神秘の扉を目の前にして最後の試験に失敗し、奇跡の剣を手にすることができなかったパウロ。ふたたびその剣を手にするために残された唯一の道は、「星の道」と呼ばれる巡礼路を旅して、自分でその剣を見つけることだった。師ぺトラスに導かれて、ピレネー山脈からサンチャゴへと続くスペインの巡礼の道を歩くパウロに様々な試練が課せられる。が、それは人生の道標を見つけるための偉大な旅であった……。自らの体験をもとに描かれた、スピリチュアリティに満ちたパウロのデビュー作。
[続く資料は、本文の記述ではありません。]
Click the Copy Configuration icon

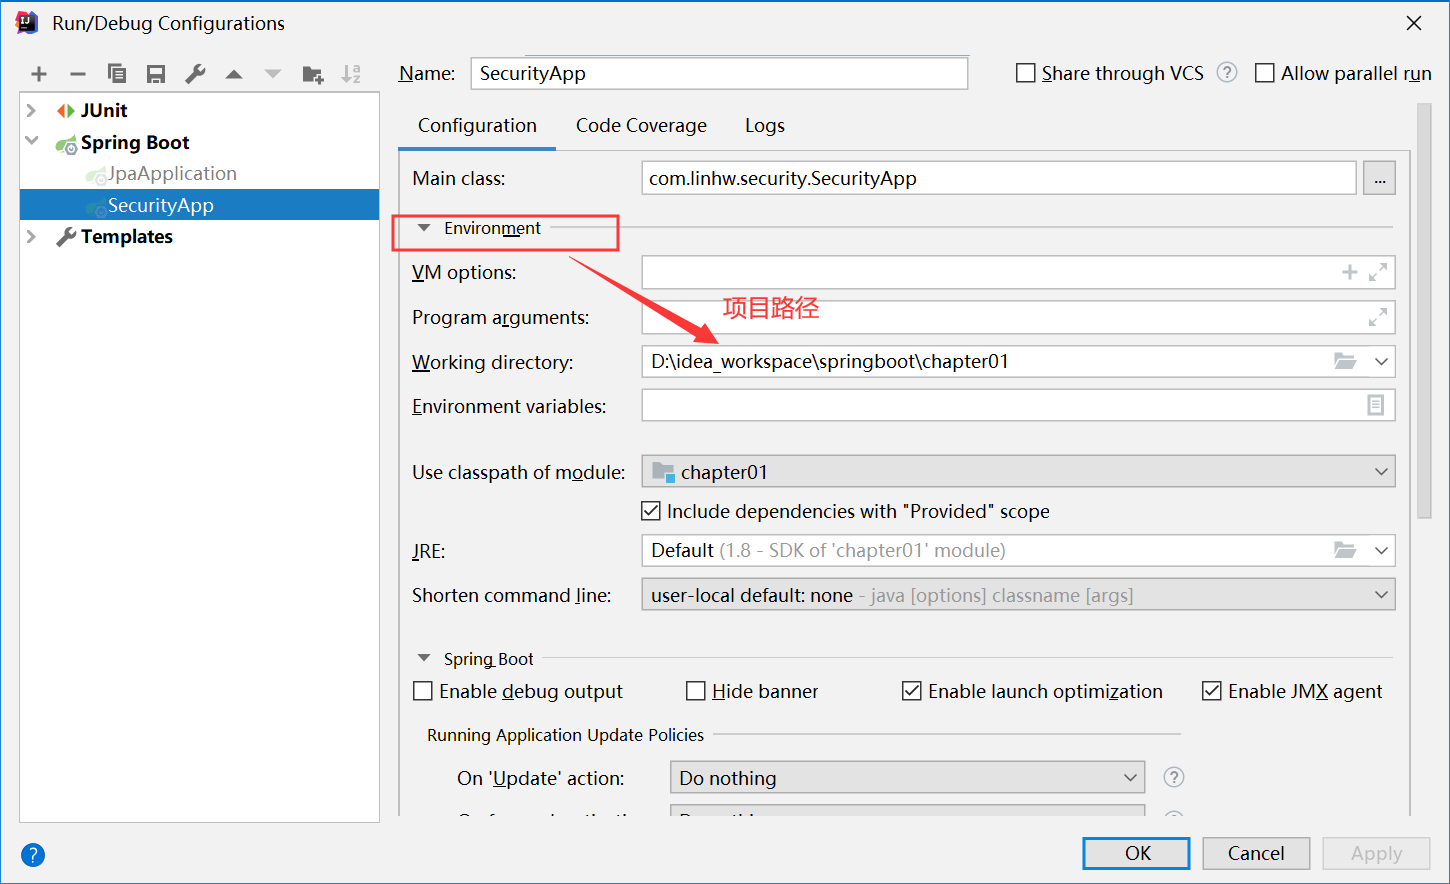(x=117, y=74)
(裏表紙より)

裏表紙に書かれてあるこれが、物語のほぼ全貌である。
巡礼の旅を描いた話なので、どうしても宗教色の濃い作品である。しかし、宗教書というよりも哲学書に近いだろう。

巡礼の途中ぺトラスから課される実習について、細かな方法についても各話の終りに書かれており、実践できるようになっている。そのなかの「スピードの実習」なんて、やってみてもいいかもしれない。やり方は簡単で、20分間普段の2分の1のスピードで歩くというもの。いろいろとこれまで見えていなかったものが見えてきそうである。
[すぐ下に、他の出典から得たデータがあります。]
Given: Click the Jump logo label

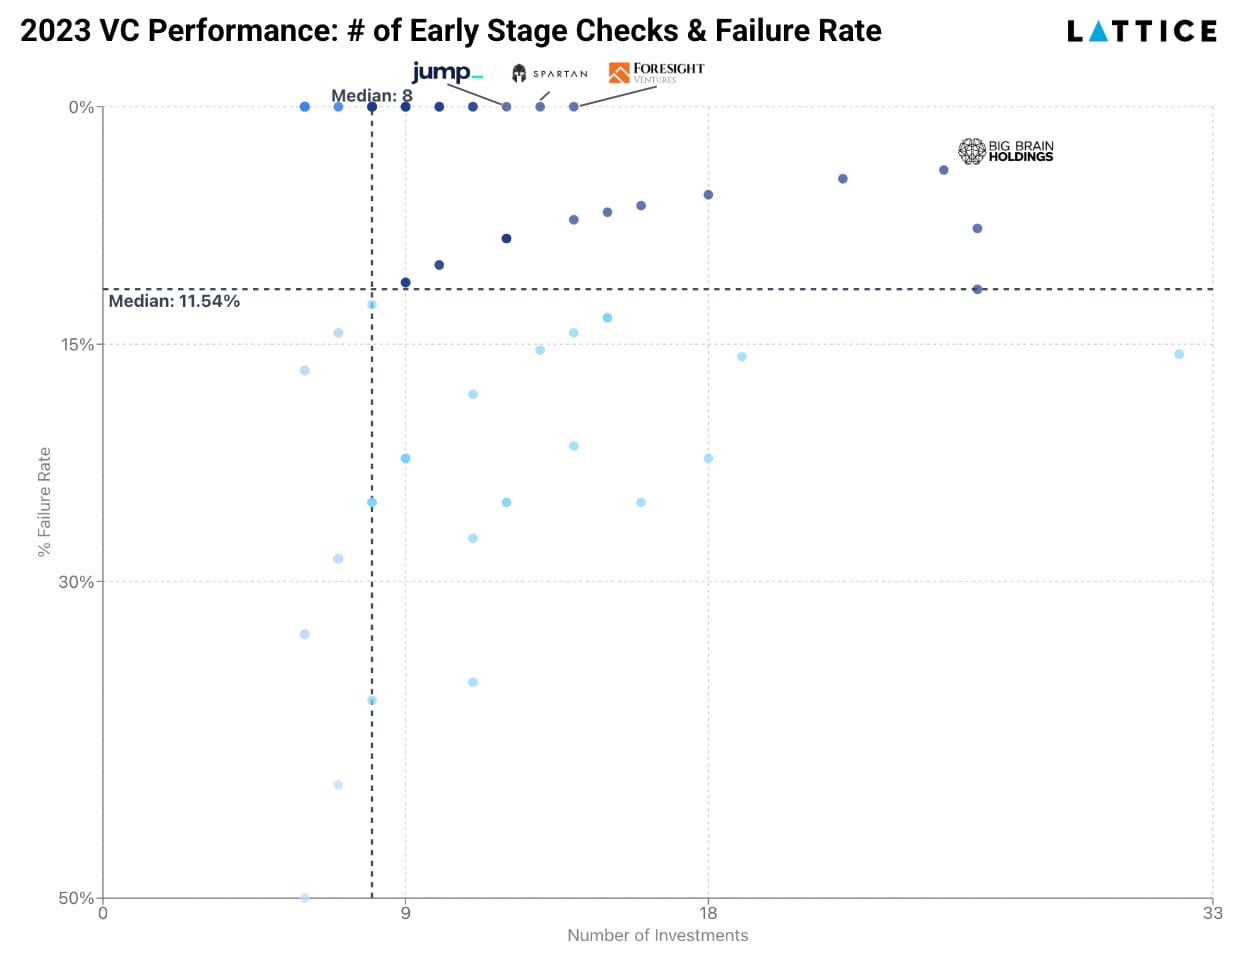Looking at the screenshot, I should 447,72.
いつも感じるのだが、パウロ・コエーリョの本には真理を追究する論理的思考と神秘性が兼ね備えられている。またある思考に対し、否定的な立場のものも描かることで、全体としてつり合いがとられている。そのあたりがとてもおもしろいと思う。
さらに、そういった場面を読むことで読者自身の思考をも促してくれる。

何が真実か、何を信じるか、自分自身の中にある答えを、パウロ・コエーリョの本はほんの少しかき混ぜてくれる。それによってそれまで見えていたものの別の形、それまで見えていなかった新しいものなどが見えてくるのかもしれない。